WORK REQUEST: Look for the word "below" in the records, and copy each line where it appears.

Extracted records
*** Block opens ***

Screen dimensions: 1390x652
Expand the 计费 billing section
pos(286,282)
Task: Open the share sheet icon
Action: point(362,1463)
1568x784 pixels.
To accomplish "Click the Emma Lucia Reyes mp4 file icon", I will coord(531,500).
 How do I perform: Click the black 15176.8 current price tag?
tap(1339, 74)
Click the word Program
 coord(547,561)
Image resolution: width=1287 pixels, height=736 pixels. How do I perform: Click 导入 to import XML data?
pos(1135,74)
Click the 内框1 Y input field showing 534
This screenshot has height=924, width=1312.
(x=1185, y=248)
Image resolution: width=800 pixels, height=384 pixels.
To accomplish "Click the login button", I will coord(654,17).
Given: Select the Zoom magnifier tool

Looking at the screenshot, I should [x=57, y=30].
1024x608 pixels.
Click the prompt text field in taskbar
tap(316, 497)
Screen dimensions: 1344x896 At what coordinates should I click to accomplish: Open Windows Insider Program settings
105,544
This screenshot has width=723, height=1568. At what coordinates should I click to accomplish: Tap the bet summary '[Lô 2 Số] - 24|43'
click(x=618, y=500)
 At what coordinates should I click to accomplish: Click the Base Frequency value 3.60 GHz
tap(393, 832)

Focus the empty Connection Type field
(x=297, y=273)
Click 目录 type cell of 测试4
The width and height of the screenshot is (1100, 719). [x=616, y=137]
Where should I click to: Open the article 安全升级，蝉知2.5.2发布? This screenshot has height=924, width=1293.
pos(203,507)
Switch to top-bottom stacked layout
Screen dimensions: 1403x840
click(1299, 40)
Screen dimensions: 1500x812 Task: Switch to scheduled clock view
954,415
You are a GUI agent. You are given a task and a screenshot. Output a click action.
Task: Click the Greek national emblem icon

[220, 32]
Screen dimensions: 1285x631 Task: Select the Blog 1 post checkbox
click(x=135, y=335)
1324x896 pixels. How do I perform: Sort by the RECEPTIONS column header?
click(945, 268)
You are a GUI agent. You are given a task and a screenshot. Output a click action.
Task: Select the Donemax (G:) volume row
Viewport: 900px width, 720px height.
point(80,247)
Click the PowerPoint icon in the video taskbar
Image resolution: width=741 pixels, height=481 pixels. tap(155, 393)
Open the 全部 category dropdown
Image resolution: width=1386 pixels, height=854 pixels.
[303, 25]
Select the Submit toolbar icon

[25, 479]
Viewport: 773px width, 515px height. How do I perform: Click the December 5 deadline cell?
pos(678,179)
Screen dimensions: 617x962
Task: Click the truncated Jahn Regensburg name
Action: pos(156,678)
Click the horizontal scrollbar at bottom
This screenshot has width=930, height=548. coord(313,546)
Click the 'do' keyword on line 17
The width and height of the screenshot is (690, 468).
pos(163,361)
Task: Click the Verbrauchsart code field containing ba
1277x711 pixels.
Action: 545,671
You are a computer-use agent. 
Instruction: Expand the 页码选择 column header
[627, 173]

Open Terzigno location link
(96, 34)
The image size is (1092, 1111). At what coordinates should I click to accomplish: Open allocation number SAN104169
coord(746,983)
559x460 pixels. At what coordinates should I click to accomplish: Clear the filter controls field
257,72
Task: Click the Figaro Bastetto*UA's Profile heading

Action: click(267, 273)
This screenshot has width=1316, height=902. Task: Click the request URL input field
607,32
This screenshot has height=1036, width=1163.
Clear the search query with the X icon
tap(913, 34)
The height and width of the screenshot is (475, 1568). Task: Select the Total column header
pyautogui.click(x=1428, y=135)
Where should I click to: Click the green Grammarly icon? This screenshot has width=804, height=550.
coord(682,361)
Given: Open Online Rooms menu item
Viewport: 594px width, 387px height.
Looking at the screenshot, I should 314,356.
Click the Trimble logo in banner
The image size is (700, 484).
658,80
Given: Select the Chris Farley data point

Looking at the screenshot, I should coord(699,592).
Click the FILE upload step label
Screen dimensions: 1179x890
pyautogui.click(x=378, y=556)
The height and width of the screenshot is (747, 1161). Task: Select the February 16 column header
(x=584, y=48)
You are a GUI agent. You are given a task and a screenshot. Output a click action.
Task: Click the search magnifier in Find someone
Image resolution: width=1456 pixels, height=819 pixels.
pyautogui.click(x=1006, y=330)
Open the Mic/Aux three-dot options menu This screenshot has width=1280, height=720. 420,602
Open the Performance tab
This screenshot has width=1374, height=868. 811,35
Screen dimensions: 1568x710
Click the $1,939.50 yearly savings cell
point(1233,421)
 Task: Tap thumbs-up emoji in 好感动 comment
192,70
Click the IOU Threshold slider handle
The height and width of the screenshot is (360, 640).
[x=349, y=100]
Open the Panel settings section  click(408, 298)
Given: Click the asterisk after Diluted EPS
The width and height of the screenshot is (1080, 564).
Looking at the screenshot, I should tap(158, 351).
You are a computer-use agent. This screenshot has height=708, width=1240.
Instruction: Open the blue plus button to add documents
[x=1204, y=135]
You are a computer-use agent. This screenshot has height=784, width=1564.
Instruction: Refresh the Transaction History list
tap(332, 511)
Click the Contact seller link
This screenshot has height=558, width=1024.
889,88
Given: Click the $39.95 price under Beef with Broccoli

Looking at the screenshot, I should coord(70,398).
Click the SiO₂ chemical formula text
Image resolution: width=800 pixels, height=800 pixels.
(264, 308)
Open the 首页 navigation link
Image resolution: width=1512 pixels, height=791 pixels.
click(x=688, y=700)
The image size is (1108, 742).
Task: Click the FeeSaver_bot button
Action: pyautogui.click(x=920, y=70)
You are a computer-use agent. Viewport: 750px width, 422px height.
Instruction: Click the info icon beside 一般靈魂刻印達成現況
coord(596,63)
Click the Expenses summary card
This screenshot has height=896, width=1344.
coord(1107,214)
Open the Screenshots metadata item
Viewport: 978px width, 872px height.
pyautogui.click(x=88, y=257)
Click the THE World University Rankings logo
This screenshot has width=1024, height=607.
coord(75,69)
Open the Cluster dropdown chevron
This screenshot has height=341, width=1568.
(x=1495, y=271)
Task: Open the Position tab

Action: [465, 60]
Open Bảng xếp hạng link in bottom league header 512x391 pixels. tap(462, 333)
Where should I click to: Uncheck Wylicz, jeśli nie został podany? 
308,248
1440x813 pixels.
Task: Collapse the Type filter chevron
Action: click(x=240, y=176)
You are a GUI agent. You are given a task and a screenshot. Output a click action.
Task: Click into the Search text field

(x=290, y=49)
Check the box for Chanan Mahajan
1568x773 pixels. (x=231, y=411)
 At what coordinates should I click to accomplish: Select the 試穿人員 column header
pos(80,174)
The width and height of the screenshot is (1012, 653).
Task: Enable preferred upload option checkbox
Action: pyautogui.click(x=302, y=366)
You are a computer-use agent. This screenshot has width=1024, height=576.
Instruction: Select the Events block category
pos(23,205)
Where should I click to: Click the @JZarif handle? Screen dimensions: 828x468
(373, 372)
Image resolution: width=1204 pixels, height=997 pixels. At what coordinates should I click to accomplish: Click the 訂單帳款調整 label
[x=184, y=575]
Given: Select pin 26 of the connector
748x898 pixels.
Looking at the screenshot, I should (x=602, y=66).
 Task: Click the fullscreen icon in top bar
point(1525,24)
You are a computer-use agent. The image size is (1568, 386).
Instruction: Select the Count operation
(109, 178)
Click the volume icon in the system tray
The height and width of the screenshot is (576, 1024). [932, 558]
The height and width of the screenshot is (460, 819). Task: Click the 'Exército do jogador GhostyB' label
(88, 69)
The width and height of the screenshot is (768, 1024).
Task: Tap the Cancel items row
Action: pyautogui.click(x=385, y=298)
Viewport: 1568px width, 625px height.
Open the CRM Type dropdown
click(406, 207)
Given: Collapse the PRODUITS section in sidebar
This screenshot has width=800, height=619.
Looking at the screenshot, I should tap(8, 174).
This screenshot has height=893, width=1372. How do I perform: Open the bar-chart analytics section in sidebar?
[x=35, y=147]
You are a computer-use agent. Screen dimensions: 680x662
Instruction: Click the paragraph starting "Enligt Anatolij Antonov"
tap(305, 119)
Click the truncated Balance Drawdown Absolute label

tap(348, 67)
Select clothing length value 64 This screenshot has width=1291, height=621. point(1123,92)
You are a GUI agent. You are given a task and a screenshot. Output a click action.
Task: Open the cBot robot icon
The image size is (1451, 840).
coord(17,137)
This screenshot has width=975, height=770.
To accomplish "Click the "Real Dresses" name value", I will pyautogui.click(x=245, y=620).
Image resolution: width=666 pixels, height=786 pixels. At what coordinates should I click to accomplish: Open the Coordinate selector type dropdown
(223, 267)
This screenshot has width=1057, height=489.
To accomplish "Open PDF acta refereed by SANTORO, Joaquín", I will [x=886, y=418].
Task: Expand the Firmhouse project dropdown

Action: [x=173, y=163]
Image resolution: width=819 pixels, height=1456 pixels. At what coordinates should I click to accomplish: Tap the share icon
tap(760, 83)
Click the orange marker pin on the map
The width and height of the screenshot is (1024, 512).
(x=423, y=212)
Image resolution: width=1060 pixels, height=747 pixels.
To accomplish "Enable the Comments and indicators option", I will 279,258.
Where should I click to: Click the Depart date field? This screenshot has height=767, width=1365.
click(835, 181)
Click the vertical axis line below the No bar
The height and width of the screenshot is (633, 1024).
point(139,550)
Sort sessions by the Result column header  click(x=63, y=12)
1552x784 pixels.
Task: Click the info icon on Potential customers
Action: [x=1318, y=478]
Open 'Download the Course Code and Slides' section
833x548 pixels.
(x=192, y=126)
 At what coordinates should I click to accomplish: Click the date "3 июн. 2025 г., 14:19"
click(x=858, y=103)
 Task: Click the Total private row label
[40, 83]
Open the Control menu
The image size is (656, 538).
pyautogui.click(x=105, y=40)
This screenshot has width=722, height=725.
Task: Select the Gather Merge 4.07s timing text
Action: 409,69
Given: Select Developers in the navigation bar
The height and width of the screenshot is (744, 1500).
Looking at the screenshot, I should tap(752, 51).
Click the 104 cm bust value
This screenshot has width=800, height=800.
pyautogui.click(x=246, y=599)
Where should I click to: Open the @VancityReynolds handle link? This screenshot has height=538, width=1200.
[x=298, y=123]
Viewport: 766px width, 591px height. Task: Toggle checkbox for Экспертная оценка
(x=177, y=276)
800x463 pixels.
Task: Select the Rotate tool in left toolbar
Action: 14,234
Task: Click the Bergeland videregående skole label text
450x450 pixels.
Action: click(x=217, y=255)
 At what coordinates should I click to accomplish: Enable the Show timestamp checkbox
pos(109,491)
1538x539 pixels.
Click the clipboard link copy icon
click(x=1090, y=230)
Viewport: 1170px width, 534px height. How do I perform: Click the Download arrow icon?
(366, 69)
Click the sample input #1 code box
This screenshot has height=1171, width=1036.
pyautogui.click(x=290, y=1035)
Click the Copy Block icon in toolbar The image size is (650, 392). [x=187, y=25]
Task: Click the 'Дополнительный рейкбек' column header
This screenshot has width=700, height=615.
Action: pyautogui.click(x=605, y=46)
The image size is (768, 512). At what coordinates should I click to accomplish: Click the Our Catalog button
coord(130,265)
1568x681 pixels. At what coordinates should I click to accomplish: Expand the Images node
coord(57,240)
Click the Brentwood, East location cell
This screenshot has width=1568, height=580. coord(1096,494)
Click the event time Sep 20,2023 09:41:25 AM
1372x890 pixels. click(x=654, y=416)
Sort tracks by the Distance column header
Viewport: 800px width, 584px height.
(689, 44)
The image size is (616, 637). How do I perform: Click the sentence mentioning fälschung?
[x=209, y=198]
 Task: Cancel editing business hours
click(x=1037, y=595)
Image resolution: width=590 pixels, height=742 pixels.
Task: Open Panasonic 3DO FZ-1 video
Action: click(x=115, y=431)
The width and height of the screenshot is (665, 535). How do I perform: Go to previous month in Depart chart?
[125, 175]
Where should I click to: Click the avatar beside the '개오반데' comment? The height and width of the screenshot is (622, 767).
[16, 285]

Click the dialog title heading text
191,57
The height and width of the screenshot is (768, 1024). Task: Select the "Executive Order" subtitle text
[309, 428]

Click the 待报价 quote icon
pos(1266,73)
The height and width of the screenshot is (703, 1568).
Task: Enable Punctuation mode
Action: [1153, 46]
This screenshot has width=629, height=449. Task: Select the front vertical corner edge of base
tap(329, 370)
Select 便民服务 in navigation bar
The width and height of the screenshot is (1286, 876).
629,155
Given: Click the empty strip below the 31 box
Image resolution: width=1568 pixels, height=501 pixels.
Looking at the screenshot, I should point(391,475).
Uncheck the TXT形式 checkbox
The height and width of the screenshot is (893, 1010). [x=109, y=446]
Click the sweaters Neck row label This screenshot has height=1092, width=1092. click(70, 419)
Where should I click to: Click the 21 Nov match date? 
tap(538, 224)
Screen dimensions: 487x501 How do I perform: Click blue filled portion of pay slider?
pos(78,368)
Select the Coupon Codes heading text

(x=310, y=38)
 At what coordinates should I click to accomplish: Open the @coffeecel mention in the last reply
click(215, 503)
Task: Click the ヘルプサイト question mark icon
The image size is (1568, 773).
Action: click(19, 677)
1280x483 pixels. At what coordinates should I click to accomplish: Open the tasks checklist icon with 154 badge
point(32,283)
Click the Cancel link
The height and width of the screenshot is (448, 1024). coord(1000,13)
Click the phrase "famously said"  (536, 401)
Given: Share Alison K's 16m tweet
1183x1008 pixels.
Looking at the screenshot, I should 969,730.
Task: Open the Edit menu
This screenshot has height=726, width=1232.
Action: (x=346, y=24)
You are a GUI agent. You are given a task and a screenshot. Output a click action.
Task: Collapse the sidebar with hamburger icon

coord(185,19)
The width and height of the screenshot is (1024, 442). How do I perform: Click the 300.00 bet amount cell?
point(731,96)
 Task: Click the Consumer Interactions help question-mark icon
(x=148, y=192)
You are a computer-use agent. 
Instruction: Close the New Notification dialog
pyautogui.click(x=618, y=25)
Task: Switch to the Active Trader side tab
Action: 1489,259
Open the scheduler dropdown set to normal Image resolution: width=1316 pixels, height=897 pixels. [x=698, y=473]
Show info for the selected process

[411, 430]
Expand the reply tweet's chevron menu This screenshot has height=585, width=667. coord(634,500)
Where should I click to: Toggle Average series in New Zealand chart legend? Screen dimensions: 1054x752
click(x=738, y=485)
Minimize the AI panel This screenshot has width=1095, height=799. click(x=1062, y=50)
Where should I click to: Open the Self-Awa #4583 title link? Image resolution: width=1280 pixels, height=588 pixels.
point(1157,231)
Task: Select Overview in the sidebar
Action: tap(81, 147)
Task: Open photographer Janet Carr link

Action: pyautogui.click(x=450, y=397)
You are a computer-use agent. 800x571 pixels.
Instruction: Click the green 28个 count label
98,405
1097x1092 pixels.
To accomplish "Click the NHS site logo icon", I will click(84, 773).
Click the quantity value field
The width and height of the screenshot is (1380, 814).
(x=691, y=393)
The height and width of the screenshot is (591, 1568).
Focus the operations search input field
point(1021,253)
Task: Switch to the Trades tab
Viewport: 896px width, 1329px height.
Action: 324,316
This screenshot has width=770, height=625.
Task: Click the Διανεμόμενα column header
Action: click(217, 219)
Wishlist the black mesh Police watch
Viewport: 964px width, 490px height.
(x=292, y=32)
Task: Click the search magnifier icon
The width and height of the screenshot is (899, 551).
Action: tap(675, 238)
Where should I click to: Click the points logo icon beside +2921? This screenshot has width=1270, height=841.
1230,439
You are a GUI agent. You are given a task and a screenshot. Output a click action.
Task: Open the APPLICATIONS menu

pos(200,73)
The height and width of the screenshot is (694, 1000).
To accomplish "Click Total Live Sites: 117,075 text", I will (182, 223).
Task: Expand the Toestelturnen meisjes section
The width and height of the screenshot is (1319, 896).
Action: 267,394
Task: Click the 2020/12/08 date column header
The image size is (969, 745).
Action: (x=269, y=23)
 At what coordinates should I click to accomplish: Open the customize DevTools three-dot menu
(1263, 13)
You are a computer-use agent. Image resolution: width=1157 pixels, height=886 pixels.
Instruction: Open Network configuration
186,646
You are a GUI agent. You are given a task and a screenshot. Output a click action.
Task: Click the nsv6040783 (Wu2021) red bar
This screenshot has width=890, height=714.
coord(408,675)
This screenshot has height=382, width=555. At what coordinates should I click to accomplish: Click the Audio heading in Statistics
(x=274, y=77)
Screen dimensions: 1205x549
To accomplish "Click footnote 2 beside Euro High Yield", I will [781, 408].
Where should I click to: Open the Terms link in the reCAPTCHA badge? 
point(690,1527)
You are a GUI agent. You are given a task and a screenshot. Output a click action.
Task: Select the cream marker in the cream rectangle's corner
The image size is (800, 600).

*** Block closes ***

EXERCISE RESPONSE:
Click the vertical axis line below the No bar
Given: Click the empty strip below the 31 box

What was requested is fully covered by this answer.